Estas amargas consideraciones me fueron sugeridas hace días por la noticia de una nueva votación —la vigésimo primera— realizada en la Asamblea General de la ONU para aprobar por amplia mayoría una resolución de largo nombre: “Necesidad de poner fin al bloqueo económico, comercial y financiero impuesto por los Estados Unidos de América contra Cuba”.
No obstante, debo aclarar que, pese al modo en que votó la generalidad de esos países, no son las medidas discriminatorias mantenidas durante decenios por el gobierno de nuestro vecino norteño las que motivan mi preocupación debida a las calamidades que sufre el pueblo cubano.
Para empezar —y con perdón de los ilustres embajadores de los estados miembros de la ONU— esa política no merece el nombre que le dio el gobierno castrista y que muchos aceptan. El verdadero bloqueo es una medida de fuerza en la que un país impide la entrada o salida de barcos en los puertos de otro. Nada más lejos de lo que sucede en el diferendo cubano-norteamericano, donde el país anglosajón ha llegado a ser incluso nuestro mayor suministrador de alimentos.
Entonces, ¿a qué estoy refiriéndome? Al cerco establecido contra su propio pueblo por el régimen castrista, que desde hace más de medio siglo le asignó a sus súbditos el papel de meros peones destinados a trabajar por un salario miserable, y les prohibió crear riquezas o alcanzar la prosperidad económica.
Se trata de un verdadero bloqueo que asfixia a los simples ciudadanos y les impide vislumbrar posibilidades futuras de mejorar de modo sustancial su destino.
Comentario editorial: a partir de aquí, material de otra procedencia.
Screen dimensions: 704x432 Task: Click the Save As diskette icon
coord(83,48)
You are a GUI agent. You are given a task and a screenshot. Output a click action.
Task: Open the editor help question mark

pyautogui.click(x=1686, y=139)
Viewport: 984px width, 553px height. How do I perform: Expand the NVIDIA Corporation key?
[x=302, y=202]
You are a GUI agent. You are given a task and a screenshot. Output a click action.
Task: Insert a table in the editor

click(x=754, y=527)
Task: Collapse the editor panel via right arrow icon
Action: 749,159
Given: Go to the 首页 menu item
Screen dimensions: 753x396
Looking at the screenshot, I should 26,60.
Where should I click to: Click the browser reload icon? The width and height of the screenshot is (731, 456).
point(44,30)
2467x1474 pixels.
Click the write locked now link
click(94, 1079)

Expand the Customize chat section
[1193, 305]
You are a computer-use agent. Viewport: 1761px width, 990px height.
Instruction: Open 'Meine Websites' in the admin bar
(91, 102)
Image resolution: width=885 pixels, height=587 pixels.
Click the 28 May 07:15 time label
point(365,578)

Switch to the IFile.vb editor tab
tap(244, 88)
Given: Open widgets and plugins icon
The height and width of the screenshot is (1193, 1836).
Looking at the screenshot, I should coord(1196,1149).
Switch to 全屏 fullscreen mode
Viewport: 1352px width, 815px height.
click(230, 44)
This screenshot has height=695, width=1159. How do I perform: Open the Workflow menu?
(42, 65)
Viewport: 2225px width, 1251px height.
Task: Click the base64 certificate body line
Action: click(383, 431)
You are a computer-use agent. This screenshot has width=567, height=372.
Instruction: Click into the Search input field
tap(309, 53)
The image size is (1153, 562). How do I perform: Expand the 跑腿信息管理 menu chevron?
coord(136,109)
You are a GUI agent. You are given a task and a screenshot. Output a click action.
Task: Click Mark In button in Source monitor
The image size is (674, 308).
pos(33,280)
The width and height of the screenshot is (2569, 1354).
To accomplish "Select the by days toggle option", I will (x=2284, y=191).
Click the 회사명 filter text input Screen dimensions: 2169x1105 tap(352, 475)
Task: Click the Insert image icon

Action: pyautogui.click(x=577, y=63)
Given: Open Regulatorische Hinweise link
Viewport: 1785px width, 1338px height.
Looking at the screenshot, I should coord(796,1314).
Si en los años más recientes se ha levantado en una pequeñísima parte, ha sido sólo porque el inoperante sistema ha necesitado un poco de iniciativa privada que oxigene la depauperada economía. Pero esto se hace en la escala mínima, al tiempo que se persigue el “excesivo enriquecimiento” de los trabajadores por cuenta propia.
Mientras tanto, el sufrido pueblo cubano padece todo género de escaseces: alimentos, productos de la industria ligera, medicamentos; y mejor no hablar de la ínfima calidad de los servicios que recibe. ¿Qué, si no el carácter probadamente ineficaz del modo de producción impuesto por el régimen, ha hecho que el nivel de vida del cubano se haya deteriorado de manera tan alarmante!
El país no produce, de modo que es natural que la falta de suministros se haya hecho endémica. Podemos comprar en todos los restantes países del mundo (incluso en los Estados Unidos tenemos la posibilidad de adquirir con libertad alimentos y medicinas), pero la ausencia de fondos exportables determina que no tengamos con qué hacerlo.
La catástrofe ha alcanzado proporciones tales que la otrora “azucarera del mundo” ya no puede producir montos apreciables del dulce producto para la exportación. Y lo peor es que, pese a que la monumental catástrofe salta a la vista, el régimen de los Castro se niega a hacer los cambios profundos que la realidad pide ya a gritos.